Follow-up appointment with neurosurgeon today: watch and wait

I had a good appointment with the neurosurgeon today. He says that even though the annie is larger than we thought (8.1 mm), it’s still officially small and not likely to rupture (less than .5% per year). He wants me to have a CT angiogram in a year to make sure it’s not growing.

He says it is located within the cavernous sinus, which means it is protected by bone. That makes it less likely to rupture, but also more difficult to repair through open surgery, since you have to actually remove the bone to get at it.

Because the ophthalmic artery is at the base of it, it can’t be coiled in an endovascular procedure. My neuro-opthalmalogist was of the opinion that it couldn’t be clipped without killing the eye, but the surgeon says it is possible, just a 5% chance of that happening. BUT, the PED will likely be approved in the next few years for the ophthalmic ones, and we can treat it endovascularly once that happens, if it seems necessary.

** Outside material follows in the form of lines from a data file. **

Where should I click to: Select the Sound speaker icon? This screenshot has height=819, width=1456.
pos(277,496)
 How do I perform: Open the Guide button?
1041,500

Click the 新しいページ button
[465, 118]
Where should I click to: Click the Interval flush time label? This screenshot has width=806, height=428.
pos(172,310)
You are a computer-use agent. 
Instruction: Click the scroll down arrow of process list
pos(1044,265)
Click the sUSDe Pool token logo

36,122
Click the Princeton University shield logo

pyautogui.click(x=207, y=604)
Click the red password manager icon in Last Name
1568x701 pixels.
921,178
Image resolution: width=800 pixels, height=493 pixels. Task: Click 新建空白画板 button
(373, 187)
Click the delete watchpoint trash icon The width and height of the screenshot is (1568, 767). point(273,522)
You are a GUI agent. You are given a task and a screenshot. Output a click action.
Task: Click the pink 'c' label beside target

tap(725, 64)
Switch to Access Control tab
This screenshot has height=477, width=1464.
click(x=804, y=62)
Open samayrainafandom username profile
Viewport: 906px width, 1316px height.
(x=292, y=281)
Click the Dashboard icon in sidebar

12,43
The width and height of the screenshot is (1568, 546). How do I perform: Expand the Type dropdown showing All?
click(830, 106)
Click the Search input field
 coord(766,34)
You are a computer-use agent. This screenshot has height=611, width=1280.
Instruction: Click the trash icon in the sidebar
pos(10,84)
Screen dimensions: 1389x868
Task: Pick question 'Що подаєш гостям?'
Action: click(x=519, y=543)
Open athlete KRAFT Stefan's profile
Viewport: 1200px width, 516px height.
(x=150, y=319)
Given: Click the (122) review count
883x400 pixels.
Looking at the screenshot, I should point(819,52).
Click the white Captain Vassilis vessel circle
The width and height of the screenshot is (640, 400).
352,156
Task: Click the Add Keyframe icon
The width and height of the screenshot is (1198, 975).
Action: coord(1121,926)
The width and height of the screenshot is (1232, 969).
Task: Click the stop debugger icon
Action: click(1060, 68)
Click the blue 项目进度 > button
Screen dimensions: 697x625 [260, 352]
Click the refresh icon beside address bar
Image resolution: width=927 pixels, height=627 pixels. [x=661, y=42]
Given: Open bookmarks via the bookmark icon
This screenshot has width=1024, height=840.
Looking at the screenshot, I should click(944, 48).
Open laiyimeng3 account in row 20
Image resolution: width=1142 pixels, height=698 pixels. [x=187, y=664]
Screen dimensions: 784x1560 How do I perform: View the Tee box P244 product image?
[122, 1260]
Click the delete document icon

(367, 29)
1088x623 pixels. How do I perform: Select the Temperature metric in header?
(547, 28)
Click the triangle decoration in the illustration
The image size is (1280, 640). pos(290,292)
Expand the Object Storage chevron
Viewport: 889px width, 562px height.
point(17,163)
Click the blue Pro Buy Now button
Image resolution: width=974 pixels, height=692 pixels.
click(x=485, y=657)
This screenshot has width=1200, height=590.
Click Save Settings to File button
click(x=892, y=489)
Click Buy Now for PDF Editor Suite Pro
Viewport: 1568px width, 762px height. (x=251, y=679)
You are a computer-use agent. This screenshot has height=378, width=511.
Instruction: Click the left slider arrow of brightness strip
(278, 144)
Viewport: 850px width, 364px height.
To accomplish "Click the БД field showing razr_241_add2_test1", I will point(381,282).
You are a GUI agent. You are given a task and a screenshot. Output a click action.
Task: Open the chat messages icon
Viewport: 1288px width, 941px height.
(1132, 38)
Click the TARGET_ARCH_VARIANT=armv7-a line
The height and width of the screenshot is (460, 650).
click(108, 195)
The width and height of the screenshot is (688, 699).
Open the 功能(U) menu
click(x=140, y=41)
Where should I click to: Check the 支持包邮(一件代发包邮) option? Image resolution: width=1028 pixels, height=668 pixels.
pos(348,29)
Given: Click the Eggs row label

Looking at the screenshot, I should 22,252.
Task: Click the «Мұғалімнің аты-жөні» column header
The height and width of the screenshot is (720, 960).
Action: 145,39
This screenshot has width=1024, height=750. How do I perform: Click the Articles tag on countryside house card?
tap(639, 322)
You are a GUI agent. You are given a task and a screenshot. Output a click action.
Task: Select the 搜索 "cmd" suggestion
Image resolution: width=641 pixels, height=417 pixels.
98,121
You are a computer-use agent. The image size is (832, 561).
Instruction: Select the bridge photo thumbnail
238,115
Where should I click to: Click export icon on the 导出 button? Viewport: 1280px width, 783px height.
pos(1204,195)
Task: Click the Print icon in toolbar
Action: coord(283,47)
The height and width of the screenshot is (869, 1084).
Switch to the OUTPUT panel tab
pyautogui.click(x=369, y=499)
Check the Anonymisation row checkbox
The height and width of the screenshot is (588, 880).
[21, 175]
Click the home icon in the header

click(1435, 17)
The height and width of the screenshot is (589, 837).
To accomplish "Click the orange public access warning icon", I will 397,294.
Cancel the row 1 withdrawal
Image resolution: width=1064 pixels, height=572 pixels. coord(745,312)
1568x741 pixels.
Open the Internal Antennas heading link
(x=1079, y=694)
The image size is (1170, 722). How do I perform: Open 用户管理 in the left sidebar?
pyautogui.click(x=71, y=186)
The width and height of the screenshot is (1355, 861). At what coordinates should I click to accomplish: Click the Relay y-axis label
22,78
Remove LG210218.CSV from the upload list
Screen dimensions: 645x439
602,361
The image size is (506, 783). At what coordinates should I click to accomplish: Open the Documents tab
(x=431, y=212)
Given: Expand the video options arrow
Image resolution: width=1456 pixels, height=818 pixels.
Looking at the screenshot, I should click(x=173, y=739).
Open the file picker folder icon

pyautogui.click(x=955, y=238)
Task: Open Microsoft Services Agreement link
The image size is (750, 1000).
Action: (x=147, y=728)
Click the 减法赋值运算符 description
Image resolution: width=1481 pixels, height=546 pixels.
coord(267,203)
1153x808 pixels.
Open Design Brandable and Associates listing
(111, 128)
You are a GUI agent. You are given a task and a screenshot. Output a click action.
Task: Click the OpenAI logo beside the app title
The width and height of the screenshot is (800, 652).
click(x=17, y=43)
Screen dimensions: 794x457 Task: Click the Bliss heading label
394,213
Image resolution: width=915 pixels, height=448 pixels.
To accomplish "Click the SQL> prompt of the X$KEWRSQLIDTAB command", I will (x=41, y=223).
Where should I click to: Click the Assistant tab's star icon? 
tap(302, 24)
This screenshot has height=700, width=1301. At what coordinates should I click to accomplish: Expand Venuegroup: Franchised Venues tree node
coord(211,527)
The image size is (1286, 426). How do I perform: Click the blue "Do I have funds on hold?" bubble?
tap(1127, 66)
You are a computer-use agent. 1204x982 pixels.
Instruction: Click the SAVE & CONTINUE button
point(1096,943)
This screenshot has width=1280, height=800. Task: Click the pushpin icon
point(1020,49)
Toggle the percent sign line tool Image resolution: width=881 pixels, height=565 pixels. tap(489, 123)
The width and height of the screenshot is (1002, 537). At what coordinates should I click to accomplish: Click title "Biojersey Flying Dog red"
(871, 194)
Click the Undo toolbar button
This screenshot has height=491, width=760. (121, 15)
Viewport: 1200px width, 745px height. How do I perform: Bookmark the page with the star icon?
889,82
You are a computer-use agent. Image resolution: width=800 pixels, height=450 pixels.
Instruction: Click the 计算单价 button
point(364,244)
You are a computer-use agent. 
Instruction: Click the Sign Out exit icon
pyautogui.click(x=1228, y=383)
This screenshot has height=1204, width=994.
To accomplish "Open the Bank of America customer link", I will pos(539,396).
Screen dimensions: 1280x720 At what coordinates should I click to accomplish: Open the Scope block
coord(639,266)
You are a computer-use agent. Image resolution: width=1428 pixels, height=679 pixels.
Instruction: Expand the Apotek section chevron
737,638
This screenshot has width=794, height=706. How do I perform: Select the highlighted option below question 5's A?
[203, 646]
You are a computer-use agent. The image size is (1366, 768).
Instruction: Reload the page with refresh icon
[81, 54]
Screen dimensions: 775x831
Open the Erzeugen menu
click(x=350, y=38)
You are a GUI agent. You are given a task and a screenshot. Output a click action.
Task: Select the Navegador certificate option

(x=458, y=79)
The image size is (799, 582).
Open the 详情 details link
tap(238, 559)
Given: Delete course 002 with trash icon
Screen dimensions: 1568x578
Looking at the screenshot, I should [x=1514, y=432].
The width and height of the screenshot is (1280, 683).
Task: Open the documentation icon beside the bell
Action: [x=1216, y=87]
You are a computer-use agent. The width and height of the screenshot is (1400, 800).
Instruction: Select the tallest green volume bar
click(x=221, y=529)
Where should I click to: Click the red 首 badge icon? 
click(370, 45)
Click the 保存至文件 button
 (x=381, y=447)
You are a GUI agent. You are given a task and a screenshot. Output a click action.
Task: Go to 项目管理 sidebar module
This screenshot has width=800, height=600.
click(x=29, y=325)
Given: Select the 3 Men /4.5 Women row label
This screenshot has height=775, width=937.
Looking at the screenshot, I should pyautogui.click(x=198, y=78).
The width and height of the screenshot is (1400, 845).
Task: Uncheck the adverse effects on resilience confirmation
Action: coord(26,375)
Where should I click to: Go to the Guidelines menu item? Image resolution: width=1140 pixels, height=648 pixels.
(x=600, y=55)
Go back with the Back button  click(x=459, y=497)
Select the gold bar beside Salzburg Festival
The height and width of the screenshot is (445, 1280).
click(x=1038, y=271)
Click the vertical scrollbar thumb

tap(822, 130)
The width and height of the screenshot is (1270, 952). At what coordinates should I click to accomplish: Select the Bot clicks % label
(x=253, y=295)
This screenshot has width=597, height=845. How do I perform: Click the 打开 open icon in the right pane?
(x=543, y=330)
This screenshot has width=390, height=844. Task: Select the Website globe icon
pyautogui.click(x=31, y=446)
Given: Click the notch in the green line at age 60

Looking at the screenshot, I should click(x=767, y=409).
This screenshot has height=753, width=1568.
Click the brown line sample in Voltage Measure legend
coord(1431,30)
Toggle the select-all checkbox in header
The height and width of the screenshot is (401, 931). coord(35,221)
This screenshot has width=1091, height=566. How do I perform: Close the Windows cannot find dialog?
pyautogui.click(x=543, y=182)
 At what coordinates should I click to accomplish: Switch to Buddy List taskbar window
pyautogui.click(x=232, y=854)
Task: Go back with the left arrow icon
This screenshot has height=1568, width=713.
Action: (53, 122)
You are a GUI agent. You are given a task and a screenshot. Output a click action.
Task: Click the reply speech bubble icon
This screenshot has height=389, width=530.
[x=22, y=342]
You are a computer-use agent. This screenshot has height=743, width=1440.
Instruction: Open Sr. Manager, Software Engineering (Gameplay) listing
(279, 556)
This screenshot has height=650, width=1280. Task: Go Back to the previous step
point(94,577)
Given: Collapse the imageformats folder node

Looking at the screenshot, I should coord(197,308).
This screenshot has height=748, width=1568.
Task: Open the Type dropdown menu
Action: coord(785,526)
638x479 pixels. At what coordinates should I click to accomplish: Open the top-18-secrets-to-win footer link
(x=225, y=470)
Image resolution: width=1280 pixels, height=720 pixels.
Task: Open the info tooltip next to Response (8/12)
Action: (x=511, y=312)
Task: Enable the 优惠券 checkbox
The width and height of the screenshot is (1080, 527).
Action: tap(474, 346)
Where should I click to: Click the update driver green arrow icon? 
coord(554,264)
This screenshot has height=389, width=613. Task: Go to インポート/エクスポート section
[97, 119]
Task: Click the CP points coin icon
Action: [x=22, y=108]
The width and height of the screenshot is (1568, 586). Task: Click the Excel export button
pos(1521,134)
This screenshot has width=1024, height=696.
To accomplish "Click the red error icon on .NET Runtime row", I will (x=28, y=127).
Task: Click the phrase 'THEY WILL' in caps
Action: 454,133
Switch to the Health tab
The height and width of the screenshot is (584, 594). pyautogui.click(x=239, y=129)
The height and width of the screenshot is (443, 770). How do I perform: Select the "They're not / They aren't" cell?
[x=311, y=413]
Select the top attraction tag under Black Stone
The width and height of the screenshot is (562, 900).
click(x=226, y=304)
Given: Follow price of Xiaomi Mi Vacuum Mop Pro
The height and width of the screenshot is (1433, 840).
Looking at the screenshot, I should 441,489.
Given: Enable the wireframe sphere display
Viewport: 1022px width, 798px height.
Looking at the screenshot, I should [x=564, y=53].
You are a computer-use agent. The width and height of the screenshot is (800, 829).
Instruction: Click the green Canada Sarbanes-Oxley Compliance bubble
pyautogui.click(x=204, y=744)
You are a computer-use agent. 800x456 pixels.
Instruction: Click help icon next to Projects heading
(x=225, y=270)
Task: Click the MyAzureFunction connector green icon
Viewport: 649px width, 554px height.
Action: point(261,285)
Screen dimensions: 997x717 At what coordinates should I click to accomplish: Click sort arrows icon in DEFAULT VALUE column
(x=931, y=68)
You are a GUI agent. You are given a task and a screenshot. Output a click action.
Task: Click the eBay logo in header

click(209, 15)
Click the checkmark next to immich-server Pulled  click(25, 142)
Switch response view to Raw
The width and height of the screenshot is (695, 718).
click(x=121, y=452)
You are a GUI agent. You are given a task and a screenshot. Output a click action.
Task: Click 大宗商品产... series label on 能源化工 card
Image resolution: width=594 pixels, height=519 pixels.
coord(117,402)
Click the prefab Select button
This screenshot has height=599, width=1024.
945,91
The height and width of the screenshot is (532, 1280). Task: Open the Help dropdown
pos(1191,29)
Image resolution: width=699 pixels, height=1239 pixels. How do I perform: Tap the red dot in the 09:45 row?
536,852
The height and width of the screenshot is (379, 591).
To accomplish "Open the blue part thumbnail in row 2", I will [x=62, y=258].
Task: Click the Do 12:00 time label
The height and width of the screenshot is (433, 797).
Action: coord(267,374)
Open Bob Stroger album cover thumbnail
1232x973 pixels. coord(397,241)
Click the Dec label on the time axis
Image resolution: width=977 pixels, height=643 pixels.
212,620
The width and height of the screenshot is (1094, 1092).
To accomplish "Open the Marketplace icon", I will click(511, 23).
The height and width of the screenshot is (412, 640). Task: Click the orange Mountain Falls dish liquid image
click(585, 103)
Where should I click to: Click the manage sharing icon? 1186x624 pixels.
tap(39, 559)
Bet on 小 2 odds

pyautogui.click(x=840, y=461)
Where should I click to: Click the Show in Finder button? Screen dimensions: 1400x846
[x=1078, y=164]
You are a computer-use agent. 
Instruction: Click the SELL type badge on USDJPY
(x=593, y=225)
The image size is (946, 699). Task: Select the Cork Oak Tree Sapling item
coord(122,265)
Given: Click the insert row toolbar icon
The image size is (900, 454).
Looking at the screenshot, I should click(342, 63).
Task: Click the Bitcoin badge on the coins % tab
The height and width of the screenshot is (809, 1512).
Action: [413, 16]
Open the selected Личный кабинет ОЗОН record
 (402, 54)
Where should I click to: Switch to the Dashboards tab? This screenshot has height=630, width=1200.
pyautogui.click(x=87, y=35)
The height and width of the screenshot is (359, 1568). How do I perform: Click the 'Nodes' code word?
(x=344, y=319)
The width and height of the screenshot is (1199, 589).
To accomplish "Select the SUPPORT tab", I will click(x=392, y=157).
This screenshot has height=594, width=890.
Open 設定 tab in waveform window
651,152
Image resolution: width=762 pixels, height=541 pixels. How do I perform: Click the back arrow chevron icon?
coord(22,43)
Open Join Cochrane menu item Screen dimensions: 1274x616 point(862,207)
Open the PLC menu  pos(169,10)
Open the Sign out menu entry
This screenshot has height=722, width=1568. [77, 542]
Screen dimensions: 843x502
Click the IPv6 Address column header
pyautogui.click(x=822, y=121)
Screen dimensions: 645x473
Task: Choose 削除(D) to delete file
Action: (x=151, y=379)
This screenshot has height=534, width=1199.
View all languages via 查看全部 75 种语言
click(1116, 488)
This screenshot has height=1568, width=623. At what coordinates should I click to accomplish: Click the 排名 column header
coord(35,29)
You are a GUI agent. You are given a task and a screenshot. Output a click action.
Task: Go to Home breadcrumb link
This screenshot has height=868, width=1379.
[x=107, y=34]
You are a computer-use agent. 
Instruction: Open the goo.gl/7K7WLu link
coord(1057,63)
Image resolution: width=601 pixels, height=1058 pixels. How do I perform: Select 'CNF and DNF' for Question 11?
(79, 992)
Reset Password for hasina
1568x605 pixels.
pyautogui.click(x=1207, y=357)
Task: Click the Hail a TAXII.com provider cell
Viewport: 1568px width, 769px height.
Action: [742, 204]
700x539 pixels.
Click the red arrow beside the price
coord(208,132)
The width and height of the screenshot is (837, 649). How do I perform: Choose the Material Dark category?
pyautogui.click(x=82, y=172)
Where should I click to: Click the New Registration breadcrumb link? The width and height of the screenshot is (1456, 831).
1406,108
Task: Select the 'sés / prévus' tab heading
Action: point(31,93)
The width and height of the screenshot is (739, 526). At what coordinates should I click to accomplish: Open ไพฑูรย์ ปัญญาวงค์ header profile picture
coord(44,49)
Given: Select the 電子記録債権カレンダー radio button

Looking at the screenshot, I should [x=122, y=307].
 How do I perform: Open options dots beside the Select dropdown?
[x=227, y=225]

Both he and the ophth are certain the annie has nothing to do with my eye pain, so I’ll still need to try to find a medicine that will work on it, or some other cause or treatment. Since the annie isn’t involved, that is further reason not to treat it.

Have you thought about a 2nd opinion? Also, what are the Doctors doing to help you with "no rupture"? For example...I have one coiled and one they are watching (very small 2mm)...on meds from high smoking or excessive drinking...watching stress levels...etc., Just wondering...

I hope you can get to the bottom of your eye pain...Gotcha in my Thoughts ~ Colleen

No, since the neurosurgeon is the third doctor to tell me that asymptomatic sub-centimer annies have a very small chance of rupture. He was a part of the ISUIA study that everybody quotes. It's probably already been there at least 10 years.

I take blood pressure meds and antidepressants, never smoked, no longer drink, and until I went on the self-pity diet, weight watchers was working well for me. I limit myself to one cup of coffee a day because of my bladder spasticity. The neurosurgeon is the head of the department at a teaching hospital, and I trust him completely.

This is good news...and you are doing all the right things...

I was reading this, this is the same exact place that my Annie was at. I did not have pain in my left eye, just double vision. My PED was implanted on Jan.4,2012. Annie would not go down nor did she get any larger, so on June 8 I went back in and had 2 stents put in. With in ten days Annie is gone. My Annie was approximately 2". The Pipeline Embolization Device was ok'd a little over year ago, at least at Kansas University Medical. I was the first one to have it done in the Kansas City MO./KS area. What hospital are you going to have your procedure done? Marje

I had a cavernous carotid aneurysm, though bigger than yours at about 3 cm. I had eye pain. I also had double vision. Pain became worse post endovascular procedure and is due to trigeminal nerve irritation. It is eased by medication (amitriptyline) for nerve pain. I hope you find something to help your pain.